#### TEXT SEGMENT

May 2nd, 2009
Lazy Bastard: Among many other things, you hacked quite an impressive list of codes for Shadow of the Colossus. What inspired you to do this?

bungholio: I wanted more than just infinite health and infinite grip, the have all items codes seemed to randomly cause the game to freeze or get stuck at some loading screen, and time trial mode on colossus 3 was giving me blood boiling rage.
I also read many people requesting for some way to explore the game. I was trying to find anything to help with that, like a way to climb any surface, moon jump, no clipping, or a position modifier. I didn't find any of the things I originally wanted. I've encountered 2 different people that have ran the game on an emulator and found position modifiers, and their results were very close to each other, but for some reason the codes didn't work on the actual game. They both ended up in the 01dddd?? range, and I jokered:
41dd0000 40000001
00000000 00000000
Even with pointers, I would have hoped that would have instantly transported me somewhere. No luck, and I've encountered a few codes that messed with your ability to jump but were not useful in any kind of way either.

Lazy Bastard: What is your favorite code/hack that you hacked?

bungholio: 1-Hit Kills for Shadow Of The Colossus. It felt good to fire 1 arrow at that 3rd colossus in time trial mode and kill him, considering how many times I tried to kill him within the time limit and lost. The only thing that could have made it more satisfying is if that game had some incredibly loose ragdoll physics for him, and that arrow would have pierced his skull and thrust him back against a wall where his lifeless body would hang high and dangle like a stake in Painkiller does to enemies.

Lazy Bastard: What is your favorite code/hack of all time?

bungholio: At the moment, that debug menu code Skiller found for Dark Cloud 2. That's how a debug menu should be, it's crammed full of useful stuff. Those should be in every game. I was trying to do the same for Dark Cloud 1 before, it had the same labels but it didn't seem to work. Because of that, I didn't even bother trying to do the same thing for Dark Cloud 2 because I would have assumed it wouldn't work either. It's just another assumption that made me miss something great.

#### REQUIRED ACTIONS
1. In the game hacking interview, rewrite the part that opens with the words containing "bungholio: At the" and closes with "miss something great.", putting "cheat menu" in place of "debug menu".
2. In the game hacking interview, who found the debug menu code for Dark Cloud 2?
3. In the game hacking interview, shorten the paragraph that begins "bungholio: 1-Hit Kills for Shadow Of The Colossus" while keeping its main facts.

#### COLLECTED DATA
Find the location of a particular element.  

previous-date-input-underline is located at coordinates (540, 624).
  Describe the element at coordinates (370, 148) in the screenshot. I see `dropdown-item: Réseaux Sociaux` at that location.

#### ANSWERS BY ITEM
1.
bungholio: At the moment, that cheat menu code Skiller found for Dark Cloud 2. That's how a cheat menu should be, it's crammed full of useful stuff. Those should be in every game. I was trying to do the same for Dark Cloud 1 before, it had the same labels but it didn't seem to work. Because of that, I didn't even bother trying to do the same thing for Dark Cloud 2 because I would have assumed it wouldn't work either. It's just another assumption that made me miss something great.

2. Skiller found it.

3. bungholio's favorite self-made hack is 1-Hit Kills for Shadow of the Colossus. After many failed attempts to beat the 3rd colossus within the time limit in time trial mode, bungholio killed it with a single arrow. The only thing that could have made this more satisfying was very loose ragdoll physics, letting the arrow pin the colossus's body high against a wall, the way a stake does to enemies in Painkiller.